The New Data Blending Mandate
An axiom of big data say that, as data volume and complexity grows, it becomes harder for organizations to extract meaning from the data. One solution to this dilemma that is gaining momentum is data blending, which provides a new real-time, analytics-oriented twist on the batch-oriented ETL data integration processes of old.
Data blending is a concept that’s gaining steam among analytic tool providers because it provides a relatively quick and straightforward way to extract value from multiple data sources and find patterns between them without the time and expense of traditional data warehouse processes. Data blending capability isn’t a cure-all for all big data challenges, and not all types of data are amenable to being blended with others. But there are certain big data use cases that are emerging as clear candidates where data blending makes a lot of sense.

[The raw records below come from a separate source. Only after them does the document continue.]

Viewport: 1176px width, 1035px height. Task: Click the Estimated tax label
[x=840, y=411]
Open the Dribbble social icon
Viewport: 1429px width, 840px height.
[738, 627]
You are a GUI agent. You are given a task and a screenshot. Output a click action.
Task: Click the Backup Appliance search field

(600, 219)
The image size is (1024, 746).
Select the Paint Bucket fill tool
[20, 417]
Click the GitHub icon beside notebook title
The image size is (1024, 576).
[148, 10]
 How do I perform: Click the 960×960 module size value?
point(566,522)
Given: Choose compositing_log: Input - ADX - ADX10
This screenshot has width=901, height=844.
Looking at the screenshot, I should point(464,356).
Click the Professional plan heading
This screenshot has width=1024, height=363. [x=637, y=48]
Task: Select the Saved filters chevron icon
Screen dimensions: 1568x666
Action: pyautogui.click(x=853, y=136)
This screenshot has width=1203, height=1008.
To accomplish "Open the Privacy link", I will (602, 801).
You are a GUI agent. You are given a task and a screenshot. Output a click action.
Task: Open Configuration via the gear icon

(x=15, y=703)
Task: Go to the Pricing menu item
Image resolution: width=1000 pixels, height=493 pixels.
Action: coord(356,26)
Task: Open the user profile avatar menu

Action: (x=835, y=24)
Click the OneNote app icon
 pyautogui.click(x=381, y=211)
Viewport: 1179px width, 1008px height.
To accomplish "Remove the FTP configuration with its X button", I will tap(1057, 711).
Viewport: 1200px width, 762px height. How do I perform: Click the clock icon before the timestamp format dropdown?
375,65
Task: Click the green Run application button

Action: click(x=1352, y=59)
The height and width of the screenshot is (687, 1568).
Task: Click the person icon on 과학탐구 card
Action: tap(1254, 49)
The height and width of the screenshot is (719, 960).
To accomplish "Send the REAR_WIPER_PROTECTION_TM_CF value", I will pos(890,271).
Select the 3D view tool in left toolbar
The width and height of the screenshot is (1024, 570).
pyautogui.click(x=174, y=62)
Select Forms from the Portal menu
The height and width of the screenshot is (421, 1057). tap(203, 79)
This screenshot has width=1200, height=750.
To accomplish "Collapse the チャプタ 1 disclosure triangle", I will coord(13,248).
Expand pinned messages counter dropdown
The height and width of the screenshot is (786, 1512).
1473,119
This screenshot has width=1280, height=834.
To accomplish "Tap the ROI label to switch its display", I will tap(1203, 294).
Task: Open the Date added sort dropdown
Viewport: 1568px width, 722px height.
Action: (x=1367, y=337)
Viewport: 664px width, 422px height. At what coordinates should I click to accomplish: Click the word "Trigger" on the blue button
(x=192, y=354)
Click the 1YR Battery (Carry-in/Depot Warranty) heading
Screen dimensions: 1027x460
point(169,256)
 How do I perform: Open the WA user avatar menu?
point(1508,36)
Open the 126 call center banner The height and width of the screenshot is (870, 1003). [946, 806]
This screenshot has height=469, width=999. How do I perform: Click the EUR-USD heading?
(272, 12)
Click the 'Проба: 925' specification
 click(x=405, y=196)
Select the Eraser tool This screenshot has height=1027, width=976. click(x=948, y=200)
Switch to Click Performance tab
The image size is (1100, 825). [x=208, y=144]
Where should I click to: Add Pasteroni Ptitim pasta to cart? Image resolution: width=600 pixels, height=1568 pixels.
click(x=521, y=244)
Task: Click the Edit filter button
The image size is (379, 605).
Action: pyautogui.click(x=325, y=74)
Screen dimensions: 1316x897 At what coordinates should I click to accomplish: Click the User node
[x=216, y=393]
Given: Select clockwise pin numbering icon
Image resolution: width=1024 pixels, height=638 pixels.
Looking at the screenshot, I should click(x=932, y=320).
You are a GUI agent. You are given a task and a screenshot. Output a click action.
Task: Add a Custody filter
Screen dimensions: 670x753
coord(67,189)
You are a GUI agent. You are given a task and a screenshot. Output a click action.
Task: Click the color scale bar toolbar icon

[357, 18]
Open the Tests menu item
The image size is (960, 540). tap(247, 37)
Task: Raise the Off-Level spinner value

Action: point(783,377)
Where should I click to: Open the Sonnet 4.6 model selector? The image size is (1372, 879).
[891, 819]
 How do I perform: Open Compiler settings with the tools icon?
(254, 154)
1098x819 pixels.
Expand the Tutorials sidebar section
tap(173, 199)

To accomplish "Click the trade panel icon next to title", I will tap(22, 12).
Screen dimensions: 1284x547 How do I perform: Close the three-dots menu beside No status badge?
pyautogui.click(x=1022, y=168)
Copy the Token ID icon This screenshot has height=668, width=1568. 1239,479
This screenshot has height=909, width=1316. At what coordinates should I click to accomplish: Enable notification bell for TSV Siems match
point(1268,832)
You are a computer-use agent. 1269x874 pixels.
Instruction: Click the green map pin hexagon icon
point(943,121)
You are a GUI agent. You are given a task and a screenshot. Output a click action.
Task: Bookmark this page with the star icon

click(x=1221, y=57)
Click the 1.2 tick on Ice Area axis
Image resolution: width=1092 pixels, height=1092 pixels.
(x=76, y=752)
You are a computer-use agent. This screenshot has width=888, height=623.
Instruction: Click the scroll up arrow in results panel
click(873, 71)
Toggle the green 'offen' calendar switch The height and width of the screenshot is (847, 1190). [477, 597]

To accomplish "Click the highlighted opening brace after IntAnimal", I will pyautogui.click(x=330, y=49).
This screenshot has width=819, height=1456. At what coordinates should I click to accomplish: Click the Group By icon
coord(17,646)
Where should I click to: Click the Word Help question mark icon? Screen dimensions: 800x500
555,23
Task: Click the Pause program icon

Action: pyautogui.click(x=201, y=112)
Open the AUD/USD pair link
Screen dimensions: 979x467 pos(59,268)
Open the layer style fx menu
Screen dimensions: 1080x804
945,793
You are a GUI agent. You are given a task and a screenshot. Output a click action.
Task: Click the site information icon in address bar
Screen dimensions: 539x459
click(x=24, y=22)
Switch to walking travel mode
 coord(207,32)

For example, companies in the consumer processed goods (CPG) industry are exploring ways they can do real-time blending of customer sentiment data flowing on social media with existing demand forecasts. According to Alteryx president and COO George Mathew, the CPG companies are looking to use data blending to get information that just isn’t available through traditional point of sale (POS) sources.
“When a CPG launches a new product into the market and uses a relevant hashtag, they can get a very good sense of A. What’s the volumetric around a product launch; B. What’s the positive or negative sentiment; and C. How does that marry to my demand forecast?” Mathew tells Datanami. “You want to be able to go in and get a strong picture across what’s occurring in social media, particularly in Facebook and Twitter and bring that into your analytic environment.”
With today’s release of Analytics 9.0, Alteryx announced that several new data sources can now be a part of the data blending capabilities that the company has long offered in its flagship analytic product. That includes support for the social media data feeds from DataSift and GNIP (which was just acquired by Twitter); the contents of analytic databases from Pivotal, HP Vertica, and Amazon Red Shift; and data that customers may have stored in Marketo and Google Analtyics.
Just as the best chefs start out following recipes, Alteryx helps budding data analysts blend their data using pre-built components that are available in the product gallery. Once the analysts start playing around with the different ways that data can be blended, the sky is the limit.
“These sources need to be much more in the hands of the users who are trying to understand, how do I take multiple internal and external sources and pull them together into a cohesive analytic data set that I can model off of?” Mathew says. “We know that having separate tools for separate functions to do that is basically a latency and delay in how the work gets accomplished and done in organization, so a lot of Alteryx’s focus and intent is to really bring those two disciplines closer together–data blending and advanced analytics.”
Another analytics tool provider firmly in the data blending camp is Pentaho, which added “at the source” data blending capabilities in last fall’s launch of Business Analytics 5.0. Pentaho takes the view that data blending ought to be done early and often in the analytics workflow, because it will simply take too long to merge the pertinent data sets after the fact using traditional ETL tools and data warehouses, and any opportunity to act on the insights from blended data will have passed.
“I absolutely believe that the blending of the data [should occur] as far down at the source as possible,” Pentaho’s new chief product officer Chris Dziekan tells Datanami. “Do I have to wait for the IT person to do everything, or can I move the skill set up a bit to the data developer or the data analyst? I really do believe we should be focusing on that secret layer in the middle, blending the data effectively, providing on the glass the experience that allows you to analyze information and see it in big form.”
Other vendors are following suit in big data blending, including Tableau Software, which supports some data blending in its visual data discovery tool. For example, in version 6, the vendor delivered the capability to have two data sources automatically blended when the software detects a common field among two or more data sources. Tableau is considered the top business intelligence product today, so it will be interesting to see if it evolves its data blending capabilities in the future, such as supporting more less-structured data.
MicroStrategy also data blending to its repertoire. With the launch of Analytics Enterprise 9.4 in late 2013, the company introduced the capability to combine data from multiple sources–such as sales data from Excel and demographic data from the US Census Bureau–without requiring a separate integration tool and without involving IT. “We believe that we have transformed the self-service analytics market with our new on-the-fly data blending technology,” says MicroStrategy president Paul Zolfaghari in a press release.
Jaspersoft, meanwhile, is also jumping on the data blending train. The San Francisco company’s February release included the capability to blend data from NoSQL and relational in a GUI environment. “Companies are harnessing data stored in big data stores like Hadoop and MongoDB to provide immediate insights in the context of a business process where it’s needed most,” Jaspersoft vice president Karl Van den Bergh says in a statement.
As the number and type of data sources continues to grow, so too will the desire of business users to get access and make sense of that data. This is a trend that has been going on for years, but unlike in the past, companies today increasingly do not have the luxury of time to digest and sort data. Companies that adopt tools that allow their users to visually mash their data will have a competitive edge when it comes to reacting to big data flows.